In Kürze soll eine Dringlichkeitssitzung des UN-Sicherheitsrates zu dem Thema „Angriff einer ukrainischen Kampfdrohne auf einen belarussischen Bus“ stattfinden. Das erklärte Pressesprecher des belarussischen Außenministeriums, Ruslan Warankow, heute in einem Pressestatement.
„Im Zusammenhang mit dem Terrorangriff auf einen Bus, der belarussische Staatsbürger, überwiegend Kinder, in der russischen Region Brjansk beförderte, hat die Republik Belarus am 17. Juni Kolumbien, das den Vorsitz im UN-Sicherheitsrat innehat, um die Einberufung einer Dringlichkeitssitzung ersucht“, so der Sprecher.
„Ich möchte darauf hinweisen, dass Belarus derzeit nicht Mitglied des Sicherheitsrates ist. Unser Ersuchen wurde von unserem Verbündeten und ständigen Mitglied des Sicherheitsrates, der Russischen Föderation, unterstützt. Gemäß den vorläufigen Verfahrensregeln des UN-Sicherheitsrates wird die Sitzung in Kürze stattfinden. Die belarussische Seite beabsichtigt, die Tribüne dieses satzungsgemäßen Organs der Vereinten Nationen zu nutzen, um der Weltgemeinschaft umgehend und umfassend ihre Sichtweise des Geschehenen darzulegen“, betonte der offizielle Vertreter des Außenministeriums.
„Wir werden auf der Notwendigkeit einer unverzüglichen, objektiven und unparteiischen internationalen Untersuchung bestehen. Derartige Verbrechen dürfen nicht vertuscht werden, und die Schuldigen dürfen nicht der Verantwortung entgehen. Die Republik Belarus hat sich stets konsequent für die strikte Einhaltung des Völkerrechts, den Schutz der Zivilbevölkerung und insbesondere der Kinder eingesetzt, die niemals und unter keinen Umständen zum Ziel in bewaffneten Konflikten werden dürfen“, heißt es in der Erklärung.
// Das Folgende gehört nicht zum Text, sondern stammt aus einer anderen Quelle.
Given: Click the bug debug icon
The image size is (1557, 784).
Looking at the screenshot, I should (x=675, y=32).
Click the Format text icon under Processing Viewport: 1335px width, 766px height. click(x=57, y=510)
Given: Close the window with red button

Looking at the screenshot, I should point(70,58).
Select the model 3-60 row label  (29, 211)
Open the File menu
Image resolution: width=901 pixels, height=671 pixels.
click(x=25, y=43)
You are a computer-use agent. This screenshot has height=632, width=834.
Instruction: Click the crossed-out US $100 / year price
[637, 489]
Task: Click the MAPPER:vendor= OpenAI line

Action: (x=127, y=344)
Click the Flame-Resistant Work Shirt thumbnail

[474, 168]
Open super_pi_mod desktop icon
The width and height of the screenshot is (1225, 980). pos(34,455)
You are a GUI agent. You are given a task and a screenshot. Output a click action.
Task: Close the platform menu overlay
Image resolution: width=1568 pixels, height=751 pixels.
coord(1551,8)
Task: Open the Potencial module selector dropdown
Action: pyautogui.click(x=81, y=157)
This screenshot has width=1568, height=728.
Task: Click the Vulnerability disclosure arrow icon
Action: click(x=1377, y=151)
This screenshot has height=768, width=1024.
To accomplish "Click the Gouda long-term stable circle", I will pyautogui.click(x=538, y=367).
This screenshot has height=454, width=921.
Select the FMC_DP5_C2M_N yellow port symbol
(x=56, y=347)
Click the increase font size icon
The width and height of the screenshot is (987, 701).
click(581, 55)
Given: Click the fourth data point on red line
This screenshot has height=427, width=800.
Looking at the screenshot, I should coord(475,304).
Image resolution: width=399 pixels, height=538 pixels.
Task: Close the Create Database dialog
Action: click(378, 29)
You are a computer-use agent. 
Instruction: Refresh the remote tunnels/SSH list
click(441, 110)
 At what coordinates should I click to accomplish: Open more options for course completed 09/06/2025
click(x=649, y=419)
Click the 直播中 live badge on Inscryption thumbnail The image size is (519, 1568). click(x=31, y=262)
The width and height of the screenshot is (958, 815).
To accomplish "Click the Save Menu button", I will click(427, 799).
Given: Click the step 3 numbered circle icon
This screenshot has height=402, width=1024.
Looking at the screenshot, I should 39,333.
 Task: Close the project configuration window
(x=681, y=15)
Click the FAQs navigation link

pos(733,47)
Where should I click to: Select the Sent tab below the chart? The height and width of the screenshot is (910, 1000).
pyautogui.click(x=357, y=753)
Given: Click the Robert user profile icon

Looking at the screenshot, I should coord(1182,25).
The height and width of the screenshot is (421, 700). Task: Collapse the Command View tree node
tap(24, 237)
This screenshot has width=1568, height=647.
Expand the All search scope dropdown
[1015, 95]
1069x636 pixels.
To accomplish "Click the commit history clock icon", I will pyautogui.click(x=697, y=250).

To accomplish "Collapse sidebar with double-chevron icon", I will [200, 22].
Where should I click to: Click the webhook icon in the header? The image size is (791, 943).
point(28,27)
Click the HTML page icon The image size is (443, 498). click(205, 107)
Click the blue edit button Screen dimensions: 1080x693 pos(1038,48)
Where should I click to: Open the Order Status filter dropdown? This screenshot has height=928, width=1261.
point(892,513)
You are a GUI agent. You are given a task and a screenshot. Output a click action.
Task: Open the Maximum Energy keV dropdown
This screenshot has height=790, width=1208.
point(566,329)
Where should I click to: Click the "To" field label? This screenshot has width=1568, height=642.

„Im Laufe der bevorstehenden Sitzung wird die belarussische Seite die Aufmerksamkeit des Sicherheitsrates auch auf die jüngsten Äußerungen der ukrainischen Führung lenken, in denen offen die Bereitschaft erklärt wurde, Schläge gegen das belarussische Territorium, vor allem gegen die kritische Infrastruktur, auszuführen. Eine solche Rhetorik verletzt nicht nur die grundlegenden Prinzipien des Völkerrechts auf gröbste Weise, sondern stellt auch eine unmittelbare Bedrohung der regionalen und internationalen Sicherheit dar“, erklärte das Außenministerium.